In una recente intervista pubblicata su GQ Magazine, Yusuf Islam dice: “È una canzone potente, qualunque sia il modo in cui ti avvicini. Puoi prendere molte posizioni diverse al proposito. Alcune persone la mettono in relazione con i propri genitori e la propria famiglia. Questa è la cosa grandiosa della giovinezza: hai una nuova visione della vita. Arriva, nuova di zecca e dice: “Bene, OK, cosa sta succedendo? Perché stai facendo questo? Non c’è un modo migliore?”. Il bambino è audace con tutti i tipi di domande, essendo in grado di sfidare lo status quo, che è quello che stiamo affrontando quando nasciamo in un sistema. Ad esempio, sulla questione razzista [e le proteste globali di Black Lives Matter]. La gente dice: “Perché continuiamo a seguire questa strada? Non sta portando a qualcosa di positivo, quindi perché non possiamo tutti guardare ai nostri ideali e rivisitarli?” E questo è fantastico. Voglio dire, questo è il messaggio della canzone. Diamo un’occhiata ai nostri ideali.

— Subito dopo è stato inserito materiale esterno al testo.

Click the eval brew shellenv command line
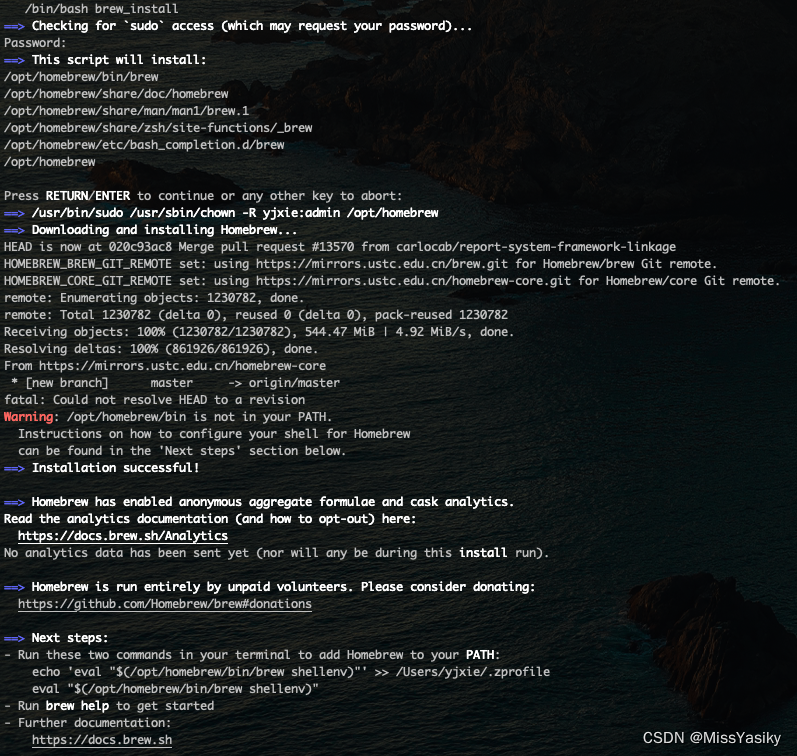Screen dimensions: 797x756 (x=175, y=689)
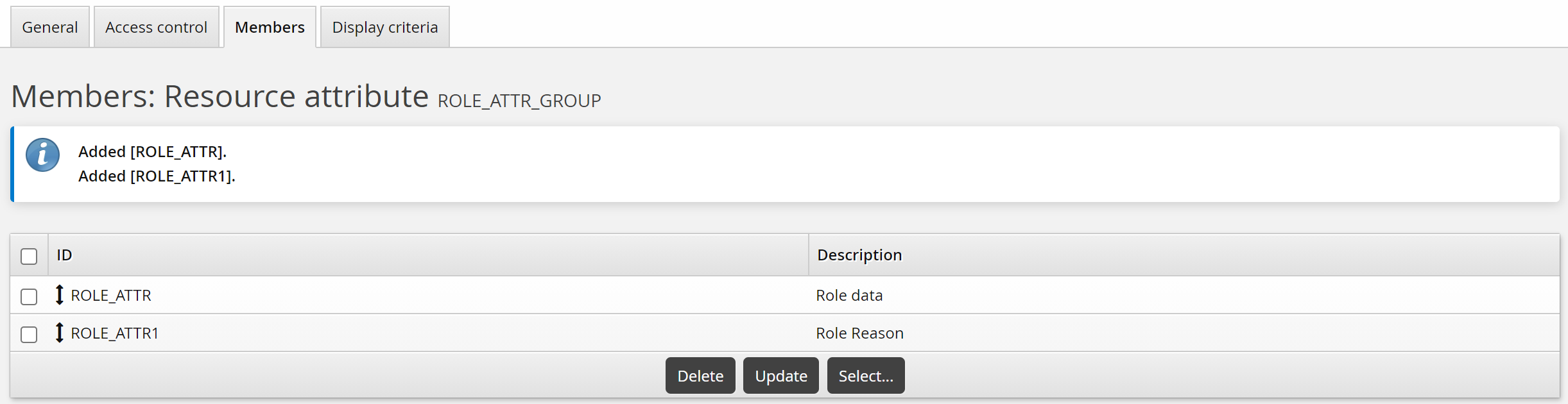Select the Members tab
The height and width of the screenshot is (404, 1568).
(x=270, y=28)
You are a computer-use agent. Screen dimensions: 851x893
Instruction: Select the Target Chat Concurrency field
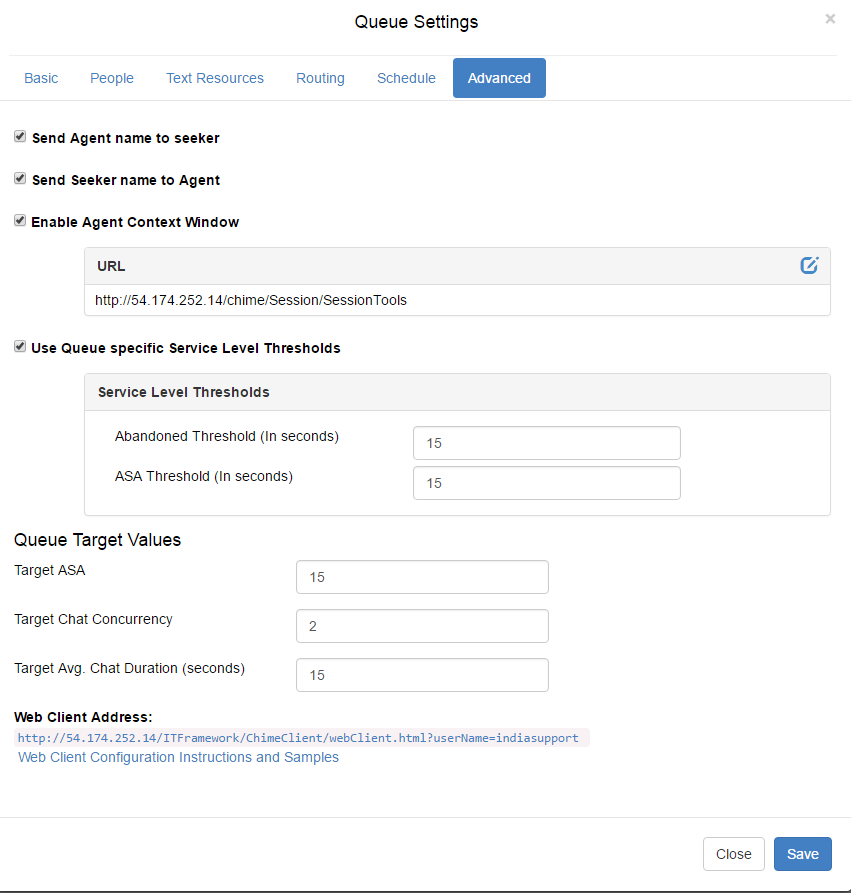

E vediamo se siamo nel posto giusto ora; se non lo siamo, spostiamoci”. E aggiunge di identificarsi ancor oggi con il figlio “anche se con la barba bianca che ho assomiglio molto di più a lui”.

E’ lo stesso messaggio di rifiuto che emerge dalla drammatica I might die tonight, che nel nuovo disco diventa un crescendo drammatico con arrangiamenti orchestrale di ampio respiro:

I don’t want to work away

Doing just what they all say

Work hard boy and you’ll find

One day you’ll have a job like mine, job like mine, a job like mine

La vita non si può risolvere in uno spazio dalle 9 alle 5, in un carrierismo, in uno sfruttamento in cui invece oggi siamo tutto immersi, ma che Cat Stevens profetizzava già 50 anni fa.

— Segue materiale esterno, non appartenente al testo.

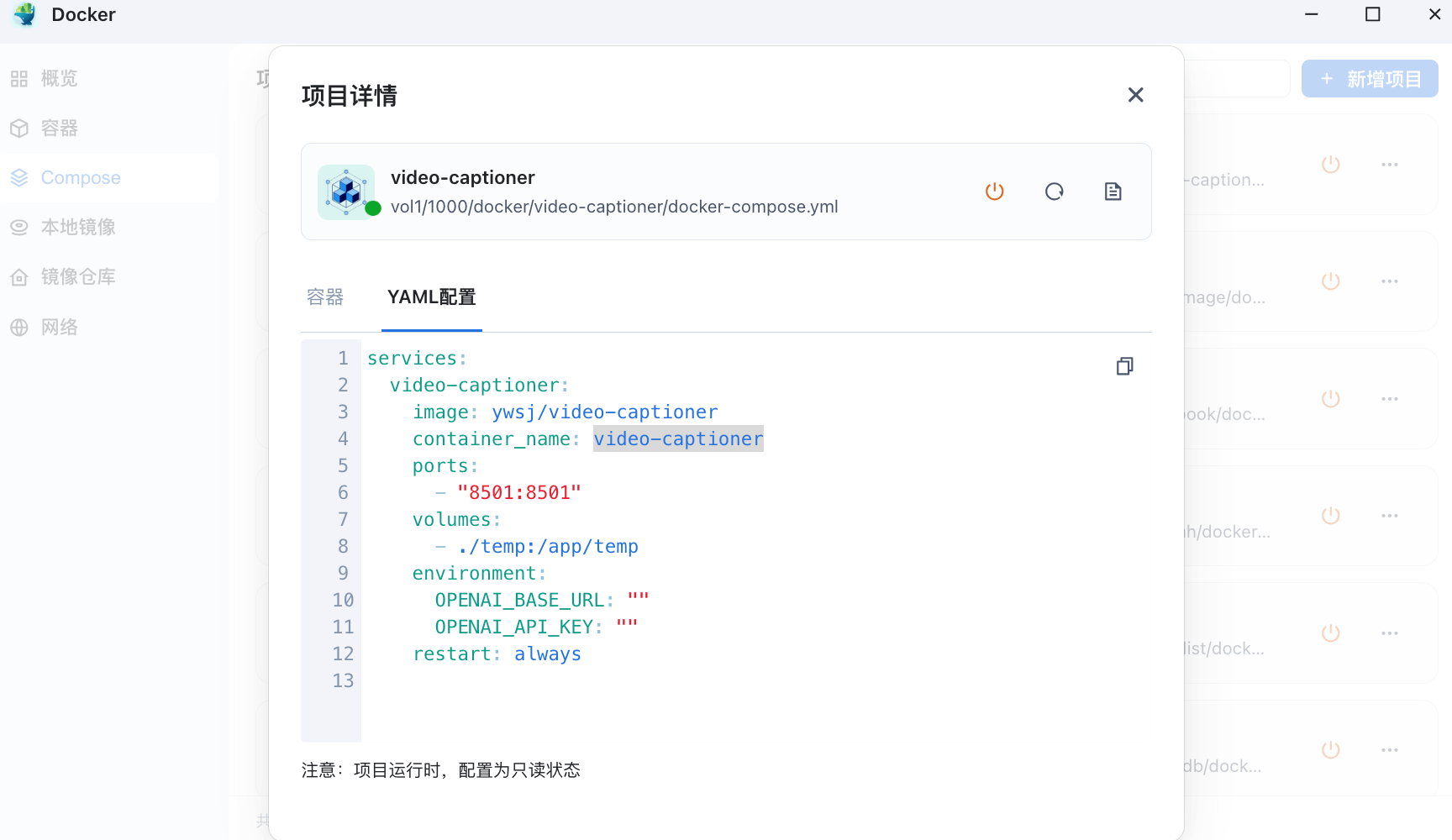
Task: Stop the video-captioner project with power icon
Action: [x=994, y=192]
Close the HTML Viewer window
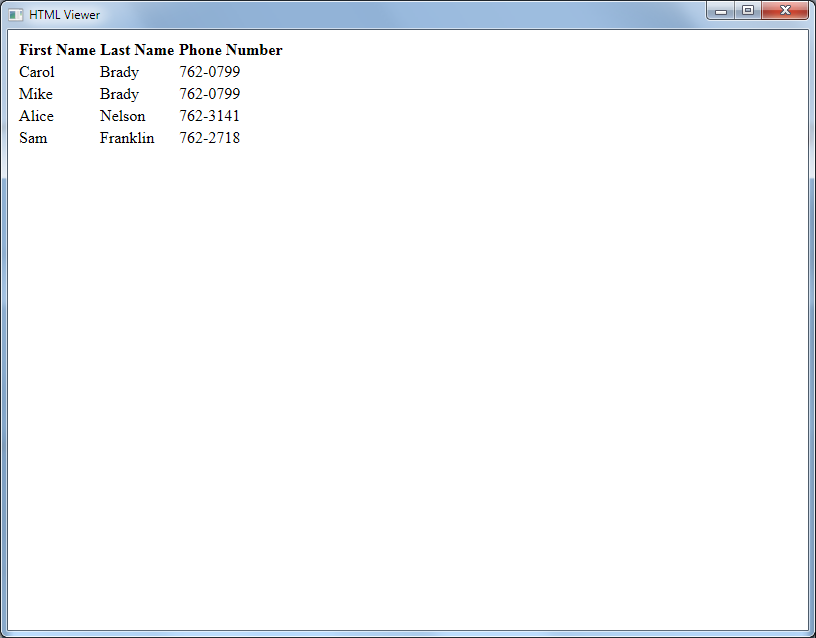This screenshot has width=816, height=638. [785, 11]
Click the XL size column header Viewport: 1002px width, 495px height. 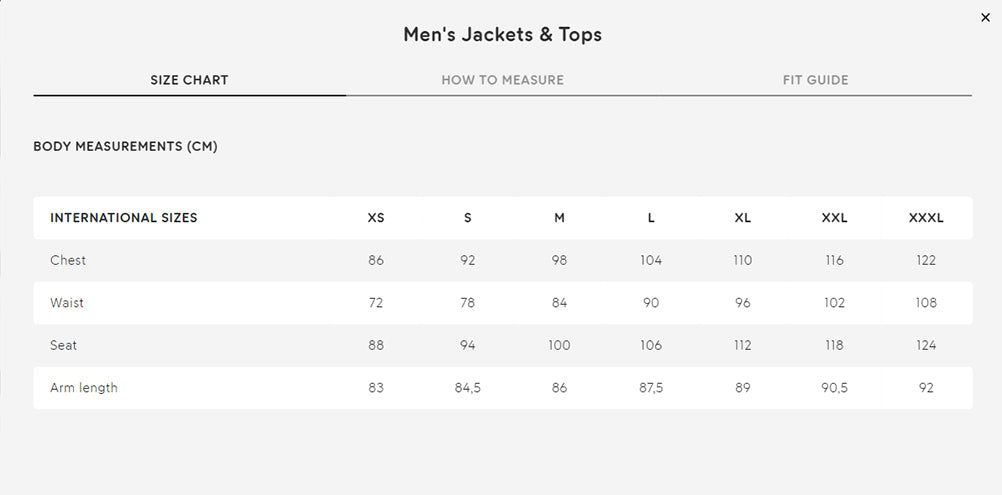743,218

Così come era avanti nel denunciare la distruzione del nostro pianeta, in una visione che allora poteva sembrare esagerata ma che oggi dimostra essersi avverata, in Where do the children play. “È diventato chiaro che ciò di cui stavo parlando, il problema, non è andato via. È diventato più grande e più pericoloso. Se lo ascolti, c’è anche un riferimento a ciò in cui viviamo: un mondo aziendale. Ed è per questo che questa ribellione o ripresa nel voler ritrovare il nostro equilibrio umano, e la libertà che ne consegue, sta accadendo. È ottimo. Abbiamo una voce”.

Longer boats diventa una bella ballata acustica in chiave West Coast poi improvvisamente cambia in un funk con voci che si interpongono, un gran divertimento: “L’ho cambiato radicalmente. Mi sono fermato ad un certo punto, dopo un certo accordo, e mi sono imbattuto in un approccio funky alla James Brown. Ed è stato fantastico!”.

Ma il cambiamento più sconvolgente è certo quello di Wild World, uno dei suoi pezzi più amati e di successo di sempre: “In “Wild World”, ho dato di matto e ho fatto qualcosa di completamente diverso. Lo chiamo il mio arrangiamento “in bianco e nero”: risale ai film in bianco e nero, a Casablanca e ai bar fumosi”. Il pezzo viene anche ridenominato in Wild World Rag, l’atmosfera è davvero quella dei localini di New Orleans, il risultato è splendido.

Pochi artisti sono mai stati in grado di rileggere loro vecchie canzoni e trasformarle in qualcosa di nuovo ma con lo stesso pregnante significato di quando vennero composte. C’è un grande senso di libertà e affidamento nelle nuove versioni straordinarie come il rock blues con slide in evidenza di Miles from nowhere o il rock blues anni 70 di On the road to find out.  Yusuf/Cat Stevens c’è riuscito ed è la prova che il suo messaggio era davvero universale. Come T.S. Eliot una volta scrisse: “Non smetteremo di esplorare, e la fine di tutta la nostra esplorazione sarà arrivare dove abbiamo iniziato e conoscere il luogo per la prima volta.”